I’m writing in one coffee shop or another; the instances slip together like a worm through a hole. The worm is me and the hole is time and look at that; I’m just gliding on through, not paying much attention to the walls as I slither on by.
Some days I am tempted to give up and give in. No one reads what I write and nothing I’ve said has ever changed anyone’s life, so why not throw in the towel, give the people what they want, become a nude model and move to Italy?
If I were more courageous or less scared of God, I might.
I realized the other day that I am more scared of stepping on God’s toes than I am thinking thoughts according to reality; according to the world I see through these rusty eyes.
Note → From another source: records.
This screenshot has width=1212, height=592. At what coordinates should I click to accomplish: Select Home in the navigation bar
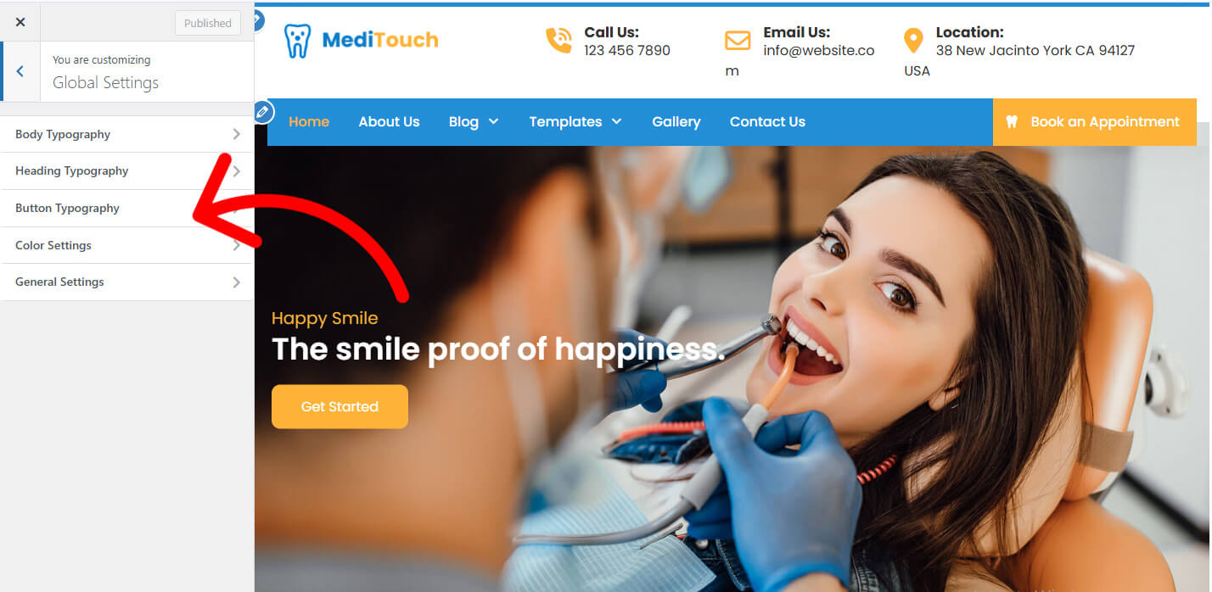coord(309,122)
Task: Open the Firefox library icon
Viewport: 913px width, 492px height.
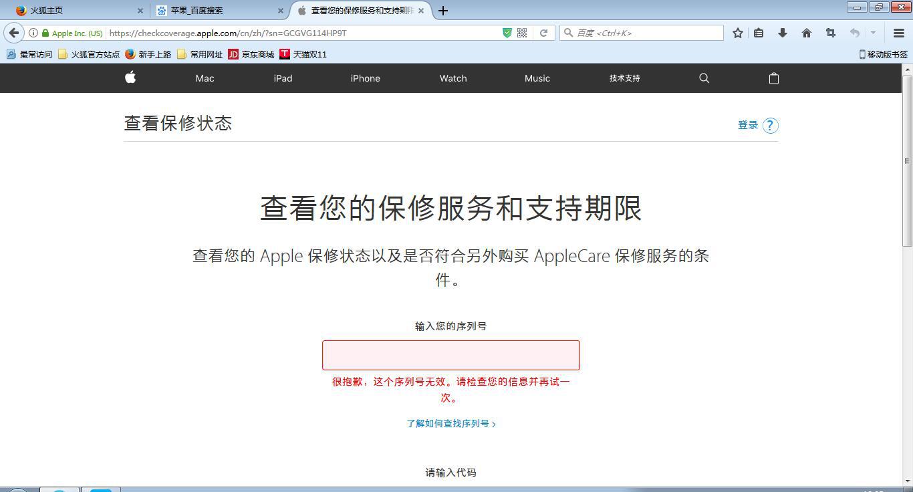Action: [x=759, y=32]
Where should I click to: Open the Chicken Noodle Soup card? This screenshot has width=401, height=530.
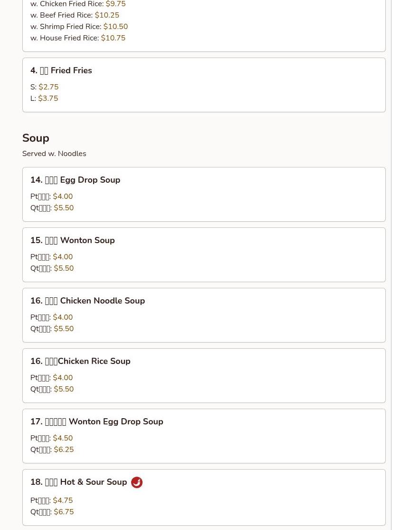[204, 315]
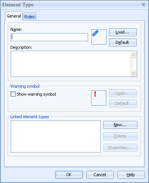Screen dimensions: 149x183
Task: Confirm the dialog with OK
Action: click(x=69, y=175)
Albeit, the lens through which I see the world is cloudy at best and completely skewed at worst, so how can I trust it?
However, it is through this lens that I also have come to know God, so who’s to say what’s really accurate?
Gee, postmodernity has really screwed us over.
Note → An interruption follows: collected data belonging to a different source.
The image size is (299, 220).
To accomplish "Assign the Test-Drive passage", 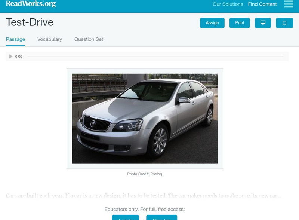I will click(212, 22).
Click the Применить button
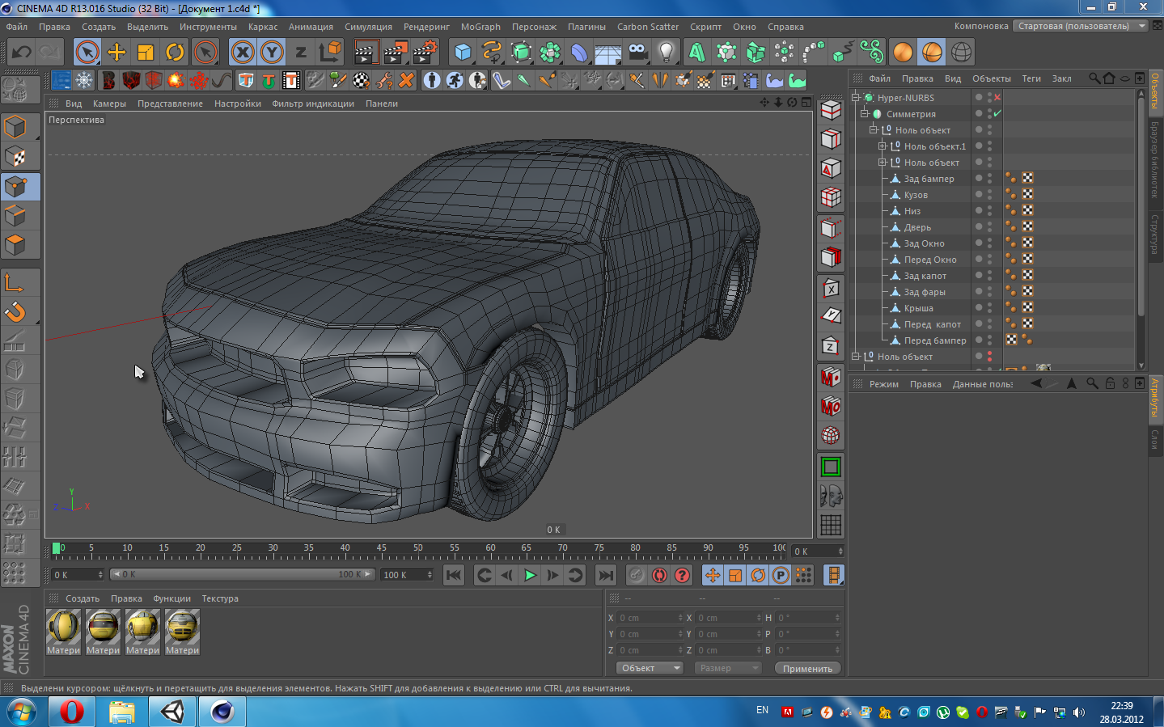The height and width of the screenshot is (727, 1164). click(806, 668)
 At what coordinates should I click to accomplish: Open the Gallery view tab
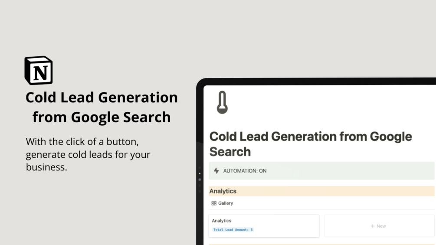tap(222, 203)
Tonight, I pray for God to simply give me a big rock to stand on as my legs flail in the quicksand beneath me. Just let my toe come to rest on something sturdy. Let me know it’s You.
I don’t know what to expect, but I think I’ll know when I find it.
That capital-Y You.
The ground of my existence — scratch that; the ground of all existence and I’m fortunate enough to get two feet to pace it.
If I weren’t so stressed out by figuring out what to believe, I’d probably be a lot better at loving people.
Welp, that’s about it for tonight. I’m glad that You’re big enough to handle these petty little rants.